Your instructions » From the line with "The width and height of the screenshot is (800, 794)." through the end of the records, write the lines out again with "help" swapped for "details" and nothing else altered.

┌─ Materials provided

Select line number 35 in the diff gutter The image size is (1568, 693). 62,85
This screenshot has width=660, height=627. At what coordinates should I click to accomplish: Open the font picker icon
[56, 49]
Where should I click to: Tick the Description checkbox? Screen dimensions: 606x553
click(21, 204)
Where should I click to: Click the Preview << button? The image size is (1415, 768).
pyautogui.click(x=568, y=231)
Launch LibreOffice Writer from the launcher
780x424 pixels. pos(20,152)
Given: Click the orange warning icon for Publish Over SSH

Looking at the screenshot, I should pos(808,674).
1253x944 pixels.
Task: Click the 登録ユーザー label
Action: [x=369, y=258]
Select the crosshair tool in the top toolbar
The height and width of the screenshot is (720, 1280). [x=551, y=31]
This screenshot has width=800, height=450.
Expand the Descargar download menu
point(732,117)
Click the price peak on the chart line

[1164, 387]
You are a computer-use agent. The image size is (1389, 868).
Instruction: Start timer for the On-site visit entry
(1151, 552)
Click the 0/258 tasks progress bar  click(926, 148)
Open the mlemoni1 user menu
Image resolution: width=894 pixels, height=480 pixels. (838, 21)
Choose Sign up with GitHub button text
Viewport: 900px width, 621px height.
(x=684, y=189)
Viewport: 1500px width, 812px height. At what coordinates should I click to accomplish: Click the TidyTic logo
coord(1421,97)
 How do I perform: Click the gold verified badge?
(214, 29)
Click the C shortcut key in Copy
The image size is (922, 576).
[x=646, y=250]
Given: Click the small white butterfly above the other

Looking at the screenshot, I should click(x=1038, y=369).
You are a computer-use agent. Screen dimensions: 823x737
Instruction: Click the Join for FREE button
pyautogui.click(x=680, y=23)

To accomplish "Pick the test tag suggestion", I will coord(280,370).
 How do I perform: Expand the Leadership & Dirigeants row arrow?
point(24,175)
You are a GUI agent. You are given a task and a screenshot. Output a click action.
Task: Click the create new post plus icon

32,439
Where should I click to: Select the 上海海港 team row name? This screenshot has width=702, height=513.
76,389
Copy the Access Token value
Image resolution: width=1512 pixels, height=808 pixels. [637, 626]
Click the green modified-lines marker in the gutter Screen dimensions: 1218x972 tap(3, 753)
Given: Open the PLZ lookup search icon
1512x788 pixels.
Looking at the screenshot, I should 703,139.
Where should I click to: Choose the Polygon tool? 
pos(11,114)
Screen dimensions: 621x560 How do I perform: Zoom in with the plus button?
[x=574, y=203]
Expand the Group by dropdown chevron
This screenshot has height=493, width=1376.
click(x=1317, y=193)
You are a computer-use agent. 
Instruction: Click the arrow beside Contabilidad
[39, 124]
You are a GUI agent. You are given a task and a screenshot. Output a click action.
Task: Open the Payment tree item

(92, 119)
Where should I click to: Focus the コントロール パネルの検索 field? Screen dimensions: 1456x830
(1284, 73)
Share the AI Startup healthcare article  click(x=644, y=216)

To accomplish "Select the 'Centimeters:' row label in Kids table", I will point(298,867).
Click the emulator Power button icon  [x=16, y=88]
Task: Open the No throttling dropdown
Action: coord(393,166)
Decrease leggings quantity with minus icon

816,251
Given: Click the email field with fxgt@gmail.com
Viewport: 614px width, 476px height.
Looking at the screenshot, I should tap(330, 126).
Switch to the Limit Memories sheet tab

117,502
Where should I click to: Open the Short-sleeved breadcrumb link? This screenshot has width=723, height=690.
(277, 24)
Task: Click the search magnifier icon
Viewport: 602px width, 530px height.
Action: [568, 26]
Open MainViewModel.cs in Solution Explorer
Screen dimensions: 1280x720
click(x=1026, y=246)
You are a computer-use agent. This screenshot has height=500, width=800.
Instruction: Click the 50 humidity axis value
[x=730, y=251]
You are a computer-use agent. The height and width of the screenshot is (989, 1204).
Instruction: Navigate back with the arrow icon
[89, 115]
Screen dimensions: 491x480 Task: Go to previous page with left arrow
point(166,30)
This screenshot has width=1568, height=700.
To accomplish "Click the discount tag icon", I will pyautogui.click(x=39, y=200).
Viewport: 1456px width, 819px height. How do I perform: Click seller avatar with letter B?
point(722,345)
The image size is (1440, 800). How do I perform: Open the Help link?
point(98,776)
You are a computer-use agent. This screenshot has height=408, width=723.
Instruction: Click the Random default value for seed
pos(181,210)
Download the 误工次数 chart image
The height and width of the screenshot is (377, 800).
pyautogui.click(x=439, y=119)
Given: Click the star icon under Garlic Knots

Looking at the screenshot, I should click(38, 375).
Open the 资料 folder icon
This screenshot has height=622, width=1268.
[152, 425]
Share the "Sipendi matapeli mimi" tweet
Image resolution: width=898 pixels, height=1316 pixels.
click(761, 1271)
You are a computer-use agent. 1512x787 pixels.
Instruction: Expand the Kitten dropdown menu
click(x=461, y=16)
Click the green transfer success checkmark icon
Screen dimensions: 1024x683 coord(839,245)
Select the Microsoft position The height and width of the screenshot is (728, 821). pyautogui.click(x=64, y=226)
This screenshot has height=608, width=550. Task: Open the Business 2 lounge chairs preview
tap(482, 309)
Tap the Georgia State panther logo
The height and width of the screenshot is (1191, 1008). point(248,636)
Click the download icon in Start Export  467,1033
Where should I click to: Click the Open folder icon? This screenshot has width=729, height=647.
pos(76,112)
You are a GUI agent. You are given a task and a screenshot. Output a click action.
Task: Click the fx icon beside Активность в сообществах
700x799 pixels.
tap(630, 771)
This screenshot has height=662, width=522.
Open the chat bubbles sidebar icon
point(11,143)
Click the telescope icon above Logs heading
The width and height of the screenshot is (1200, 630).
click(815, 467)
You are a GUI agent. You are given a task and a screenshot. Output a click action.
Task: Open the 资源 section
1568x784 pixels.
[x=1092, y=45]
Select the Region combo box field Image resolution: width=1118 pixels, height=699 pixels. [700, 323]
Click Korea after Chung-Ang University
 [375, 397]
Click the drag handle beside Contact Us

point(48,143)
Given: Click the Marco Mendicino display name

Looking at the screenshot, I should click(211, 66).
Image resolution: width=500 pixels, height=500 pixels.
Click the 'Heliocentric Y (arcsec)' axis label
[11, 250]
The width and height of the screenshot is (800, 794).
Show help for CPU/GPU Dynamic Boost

└─

Task solution »
The width and height of the screenshot is (800, 794).
Show details for CPU/GPU Dynamic Boost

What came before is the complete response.